Repeating this cycle many times, the combination of processes got better and better in a manner akin to evolution, until it arrived at a system capable of predicting laboratory results. This method, called evolutionary computation, has been used for decades in high-performance computing, but never before for the problem of cellular control networks.
"This approach uses a lot of computational power," Lobo says. "The model is not deterministic. So just as we apply a drug to 100 tadpoles, we have to simulate the model 100 times to get an accurate result. Even if the models are fast to compute, the machine learning algorithm needs to compute billions of simulations to precisely discover the correct equations explaining the data."
The team reported the results of this initial work in Science Signaling in October 2015.
With this model in hand, they began reverse-engineering drug interventions that might create a specific result: speckled tadpoles.
Performing 562 of the type of experiments they would typically do in the lab virtually on Stampede, the model predicted exactly one path to speckled pigmentation: the combination of three reagents — two drug inhibitors and one messenger RNA — that would break the all-or-none concordance.
Laboratory experiments confirmed this prediction, resulting in the partial conversion of pigment cells within individual tadpoles.
The model they derived has only been tested in amphibia so far, although the specific pathways targeted are conserved in humans. Moreover, the methodology for model discovery and interrogation will be applicable to a wide range of phenomena.
"This is a great step forward for the aspirational goal of computationally predicting complex phenotypes, and using the modeling predictions for improving health, for treating disease, and engineering useful living organisms," said Tom Skalak, Executive Director of The Paul G. Allen Frontiers Group.
Levin's lab is interested in applying this method to regenerative medicine and the ways that cells make decisions about how to form and repair complex anatomical structures. (Previous results by the team described machine learning efforts to reverse-engineer the planarian worm's ability to regenerate its entire body from fragments of a worm.)
"Beyond the current tools of bioinformatics, which handle genomic and protein data, we want to develop AI platforms to help us understand and control large scale patterning, the algorithms that define anatomical shape, not just the mechanisms guiding individual cell behaviors," Levin says.
Lobo's lab is applying the method to cancer research to determine what type of interventions might stop metastasis in its tracks without damaging other cells.
"Traditional approaches like chemotherapy attack the cells that grow the most, but leaves cells that are signaling others to grow and that may be the most important," Lobo says. "We're using machine learning to find out the communication networks between these cells and hopefully to discover a treatment that can cause the tumor to collapse."

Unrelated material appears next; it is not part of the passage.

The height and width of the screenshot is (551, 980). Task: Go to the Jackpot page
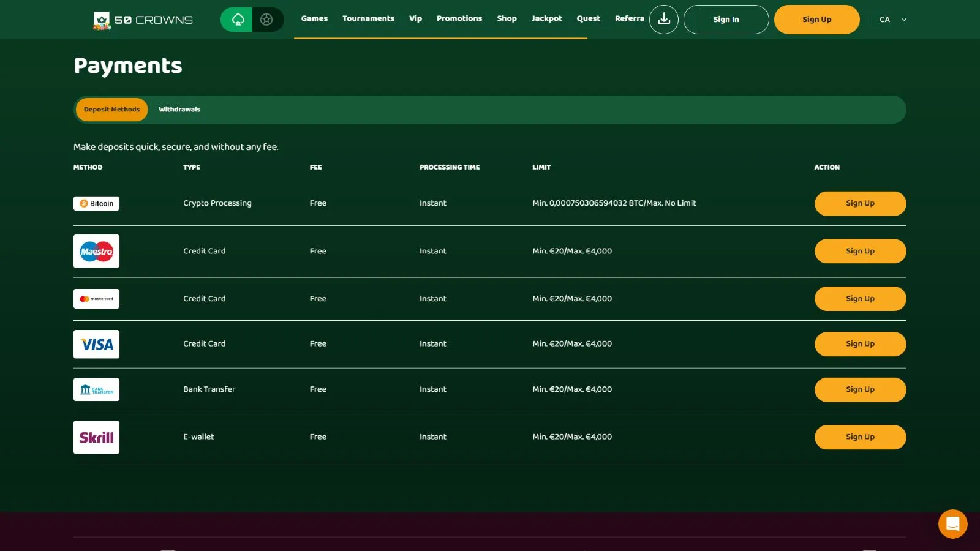(x=546, y=18)
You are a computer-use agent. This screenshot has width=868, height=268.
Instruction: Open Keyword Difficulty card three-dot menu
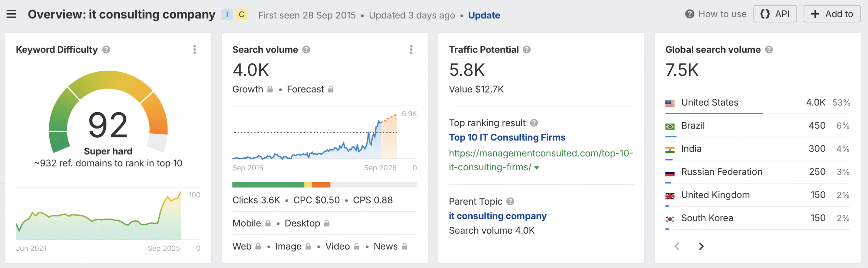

The results of their tadpole study show how that machine learning can uncover hidden relationships in complex living systems and identify specific manipulations that can achieve a therapeutic outcome.
"The machine learning system contributed to the most creative thing that scientists do: it helped us find a model explaining what's going on in this complex system," Levin says. "In the future, as data continue to accumulate, computers are going to be an essential component of the scientific process, helping us make hypotheses and formulating predictive, quantitative models of how biological systems work."
The work was supported by an Allen Discovery Center award from the Paul G. Allen Frontiers Group (12171), NSF grant (EF-1124651), and The G. Harold and Leila Y. Mathers Charitable Foundation (TFU141). The computations used Stampede, which is supported by an NSF grant (1134872) and allocated through the Extreme Science and Engineering Discovery Environment (XSEDE), and a cluster computer awarded by Silicon Mechanics.